Text block:
*****
Recall that we specify the solver protocol to snapshot Caffe binaries to disk at every 2500-step interval. We use the Caffe model at the final snapshot iteration 15000, fcn_iter_15000.caffemodel, to perform LV segmentation and compute EF on the DSB dataset. We borrow the following code snippets from Alex Newton's tutorial to accomplish this step. First, we load a DSB dataset (e.g., the training set) using the Dataset class. The main functionality of the Dataset class is to transform the information stored in the DICOM files to a more convenient form in memory. The fields that we need to calculate EF are: images, which stores a 4-dimensional NumPy array of intensities (slices x times x height x width); area_multiplier, which represents the ratio between pixels and square micrometers; and dist, which is the distance in millimeters between adjacent slices. Note that the DICOM metadata from which dist is derived is not always present, so we have to try several values.


In [17]:
class Dataset(object):
    dataset_count = 0

    def __init__(self, directory, subdir):
        # deal with any intervening directories
        while True:
            subdirs = next(os.walk(directory))[1]
            if len(subdirs) == 1:
                directory = os.path.join(directory, subdirs[0])
*****
What to work on:
Pick up the text about segmenting the left ventricle and computing EF from where it stops, and continue it.

Material provided:
*****
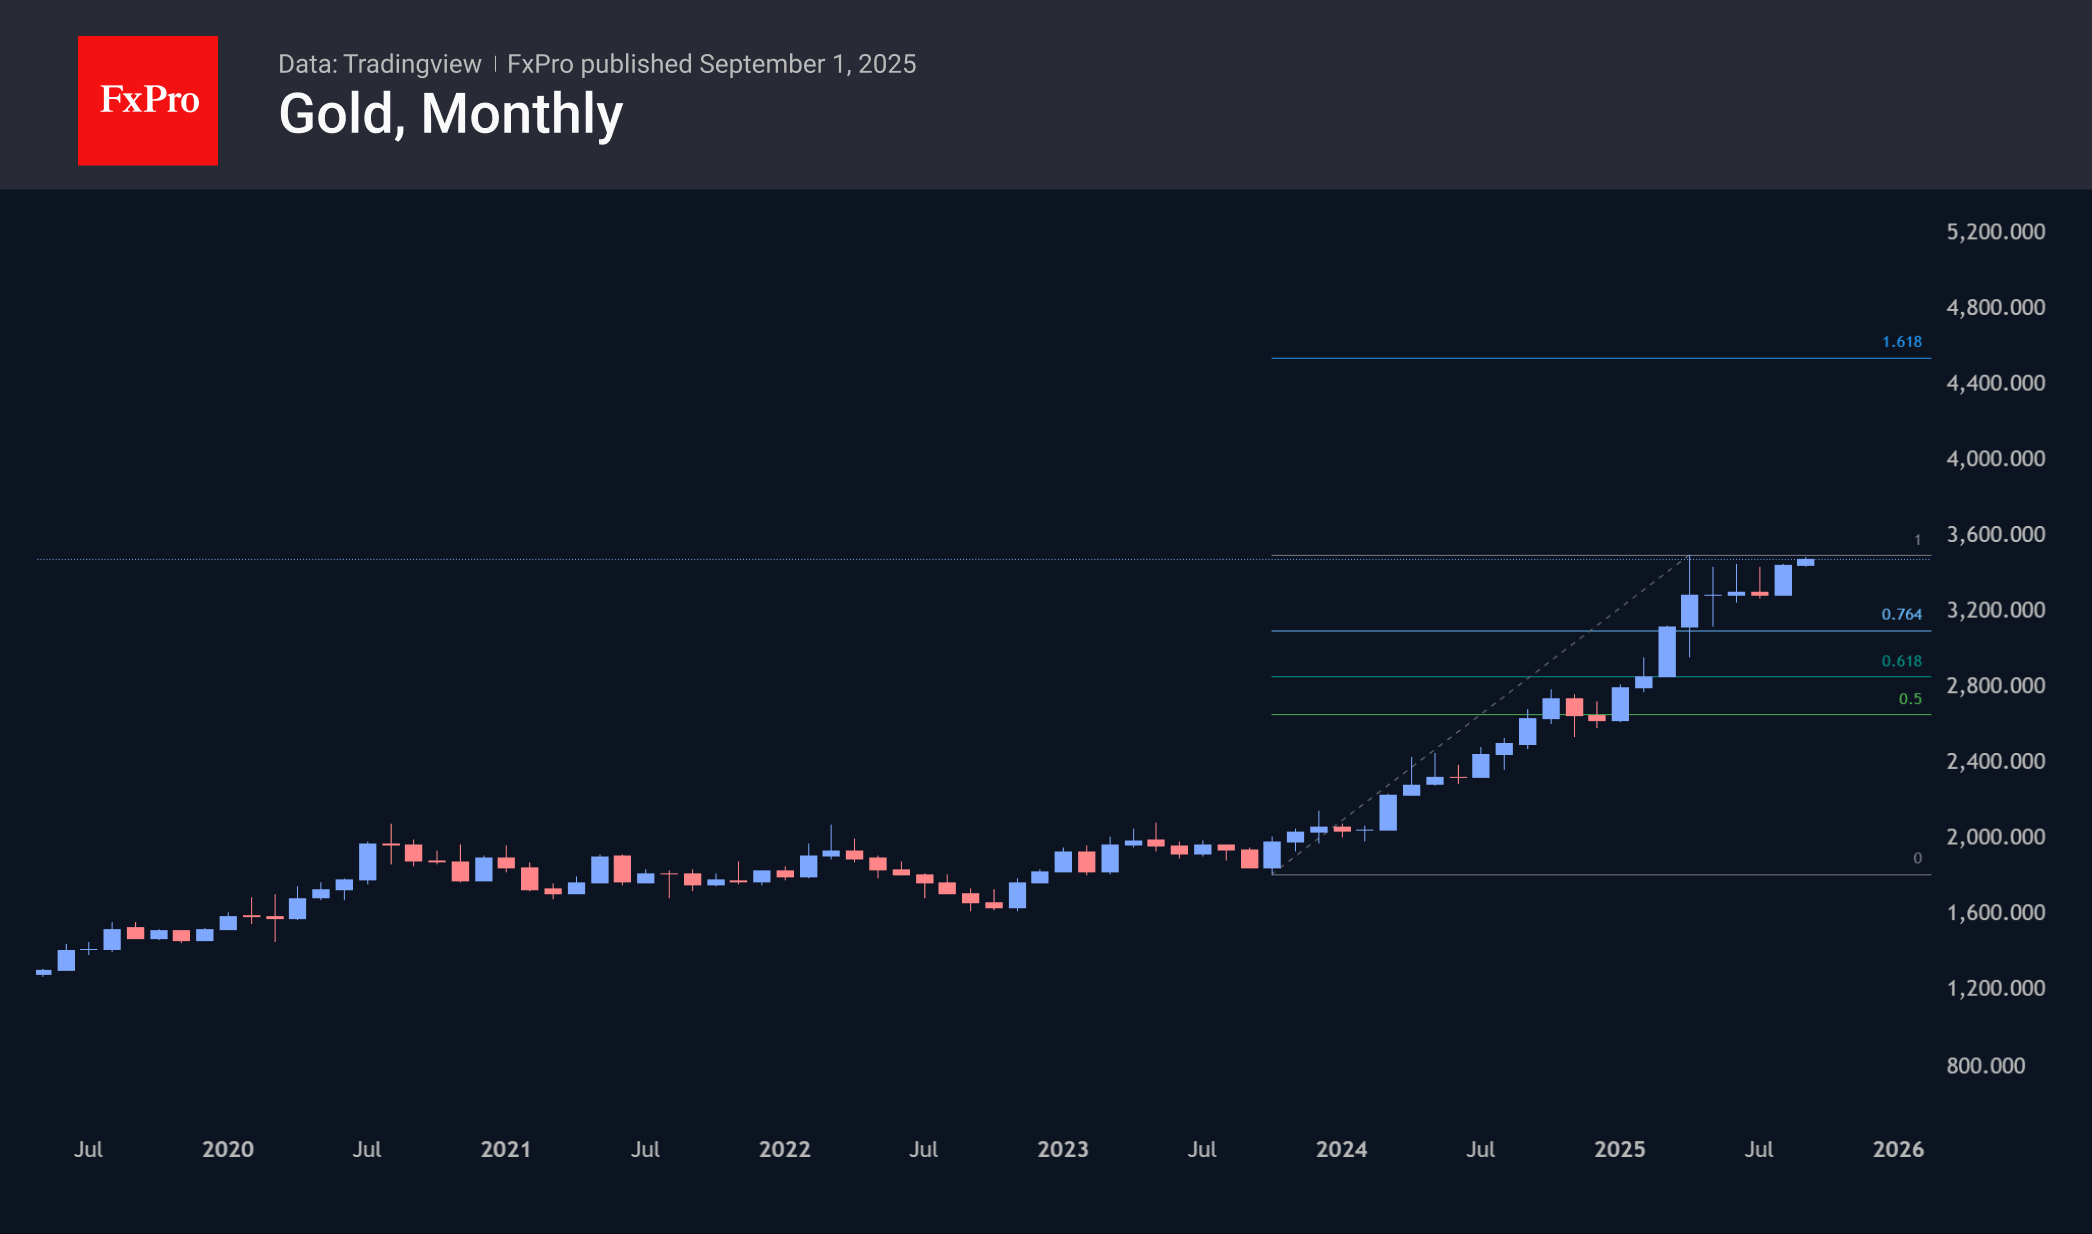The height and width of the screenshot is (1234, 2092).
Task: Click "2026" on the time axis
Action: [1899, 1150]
*****
Output for this exercise:
            else:
                break

        slices = []
        for s in subdirs:
            m = re.match('sax_(\d+)', s)
            if m is not None:
                slices.append(int(m.group(1)))

        slices_map = {}
        first = True
        times = []
        for s in slices:
            files = next(os.walk(os.path.join(directory, 'sax_%d' % s)))[2]
            offset = None

            for f in files:
                m = re.match('IM-(\d{4,})-(\d{4})\.dcm', f)
                if m is not None:
                    if first:
                        times.append(int(m.group(2)))
                    if offset is None:
                        offset = int(m.group(1))

            first = False
            slices_map[s] = offset

        self.directory = directory
        self.time = sorted(times)
        self.slices = sorted(slices)
        self.slices_map = slices_map
        Dataset.dataset_count += 1
        self.name = subdir

    def _filename(self, s, t):
        return os.path.join(self.directory,
                            'sax_%d' % s,
                            'IM-%04d-%04d.dcm' % (self.slices_map[s], t))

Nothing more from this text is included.